Symbiotic does not publish a fixed rate for the strategy, so the number to watch is whether the stacked yield keeps enough market makers competing, the same race now unfolding across other RWA secondary-market venues.

Grove’s $1B Basin And The Race To Own RWA Exits
Symbiotic is not the only one chasing this.
Last month Grove launched Basin, a $1 billion liquidity network backed by BlackRock and Janus Henderson, also built to fund stablecoin redemptions against tokenized fund positions.
The shared theme is shared infrastructure: liquidity and collateral that span many products instead of one pool per fund.
Symbiotic came out of crypto’s restaking sector before turning its vault architecture toward credit, insurance, stablecoins, and tokenized assets, and it now says it secures more than $550 million across dozens of applications.
“What do we do best as a blockchain industry? We democratize access,” co-founder Misha Putiatin said. “We give access to something that was not available before, and we streamline it so it’s more efficient.”
The honest caveat: the assets you can redeem here, like Fasanara’s mGLOBAL credit fund and Midas issuances, are still mostly institutional, KYC-gated products.
A $1,000 wallet cannot route a retail position through Liquid Lane today.
Whether instant redemptions stay cheap depends on how many market makers keep competing once the launch shine wears off, and the next few months of Liquid Lane volume will show whether $33 billion in tokenized assets finally trades like it lives onchain. Until retail-accessible funds plug in, the fix mostly serves the institutions that already priced their way around the problem.

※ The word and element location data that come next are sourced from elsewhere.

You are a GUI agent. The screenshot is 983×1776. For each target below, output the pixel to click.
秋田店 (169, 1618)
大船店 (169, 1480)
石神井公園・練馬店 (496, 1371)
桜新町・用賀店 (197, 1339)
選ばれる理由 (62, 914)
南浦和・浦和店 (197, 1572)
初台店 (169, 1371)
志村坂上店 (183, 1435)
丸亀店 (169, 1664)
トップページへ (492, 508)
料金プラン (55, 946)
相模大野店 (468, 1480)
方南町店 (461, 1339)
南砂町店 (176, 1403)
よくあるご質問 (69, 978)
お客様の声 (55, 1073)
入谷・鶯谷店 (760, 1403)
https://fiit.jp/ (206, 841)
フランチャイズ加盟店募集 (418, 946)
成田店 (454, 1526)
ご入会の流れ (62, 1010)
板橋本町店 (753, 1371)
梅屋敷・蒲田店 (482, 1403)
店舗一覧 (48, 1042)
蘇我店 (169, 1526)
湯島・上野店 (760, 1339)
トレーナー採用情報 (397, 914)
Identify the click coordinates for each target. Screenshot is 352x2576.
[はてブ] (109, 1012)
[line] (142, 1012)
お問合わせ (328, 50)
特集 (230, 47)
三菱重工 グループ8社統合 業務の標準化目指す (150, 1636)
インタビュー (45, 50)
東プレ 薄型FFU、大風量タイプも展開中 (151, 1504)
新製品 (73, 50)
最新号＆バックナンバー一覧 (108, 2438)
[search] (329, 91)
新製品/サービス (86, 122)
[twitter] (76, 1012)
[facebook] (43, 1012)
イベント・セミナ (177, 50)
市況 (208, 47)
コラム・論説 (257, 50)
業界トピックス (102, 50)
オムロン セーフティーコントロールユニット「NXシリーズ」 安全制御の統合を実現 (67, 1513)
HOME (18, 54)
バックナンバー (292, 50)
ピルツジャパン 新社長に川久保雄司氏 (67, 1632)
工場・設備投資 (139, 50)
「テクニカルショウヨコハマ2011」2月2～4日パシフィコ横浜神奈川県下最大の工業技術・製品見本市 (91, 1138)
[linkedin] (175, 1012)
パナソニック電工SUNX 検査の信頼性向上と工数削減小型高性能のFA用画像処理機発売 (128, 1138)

See why most tokenized funds still shut public DeFi wallets out of the very liquidity they need, then weigh how easily your own onchain positions could actually exit.
Frequently Asked Questions
What is Symbiotic’s Liquid Lane?
Liquid Lane is a redemption network from Symbiotic that lets holders of tokenized funds, private credit, and other real-world assets exit for USDC almost instantly. A redemption request is routed to competing market makers, and the winning bidder delivers stablecoins on the spot while the issuer settles the underlying asset in the background.

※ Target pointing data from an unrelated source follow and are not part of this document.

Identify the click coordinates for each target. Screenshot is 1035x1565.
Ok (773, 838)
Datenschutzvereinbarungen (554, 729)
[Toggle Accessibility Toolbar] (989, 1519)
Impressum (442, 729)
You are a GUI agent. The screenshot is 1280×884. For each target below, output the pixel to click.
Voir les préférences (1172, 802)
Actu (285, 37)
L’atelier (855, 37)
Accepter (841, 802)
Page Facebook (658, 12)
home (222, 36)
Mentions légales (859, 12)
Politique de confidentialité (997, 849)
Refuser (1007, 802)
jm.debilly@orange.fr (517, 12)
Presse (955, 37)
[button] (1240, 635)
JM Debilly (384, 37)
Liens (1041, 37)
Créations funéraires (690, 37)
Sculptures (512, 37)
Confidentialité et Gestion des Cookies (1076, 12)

How long do tokenized asset redemptions normally take?
Redeeming a tokenized fund directly with its issuer can take weeks or as long as 180 days, because the cash leg often stays tied to traditional finance rails. Liquid Lane compresses that to a near-instant USDC payout by sourcing a live market-maker bid instead of waiting on the issuer.
Can a $1,000 wallet use Liquid Lane today?
Not directly. The assets it redeems, such as Fasanara’s mGLOBAL credit fund and Midas issuances, are mostly institutional, KYC-gated products. The DeFi-native part is the yield: market makers fund exits with shared collateral that earns redemption spreads plus Aave and Morpho lending income.
How does Liquid Lane compare to Grove’s Basin?
Both build shared liquidity for tokenized fund redemptions rather than isolated pools. Grove’s Basin is a $1 billion network backed by BlackRock and Janus Henderson. Liquid Lane uses a request-for-quote auction to competing market makers and shared collateral that also earns Aave and Morpho yield.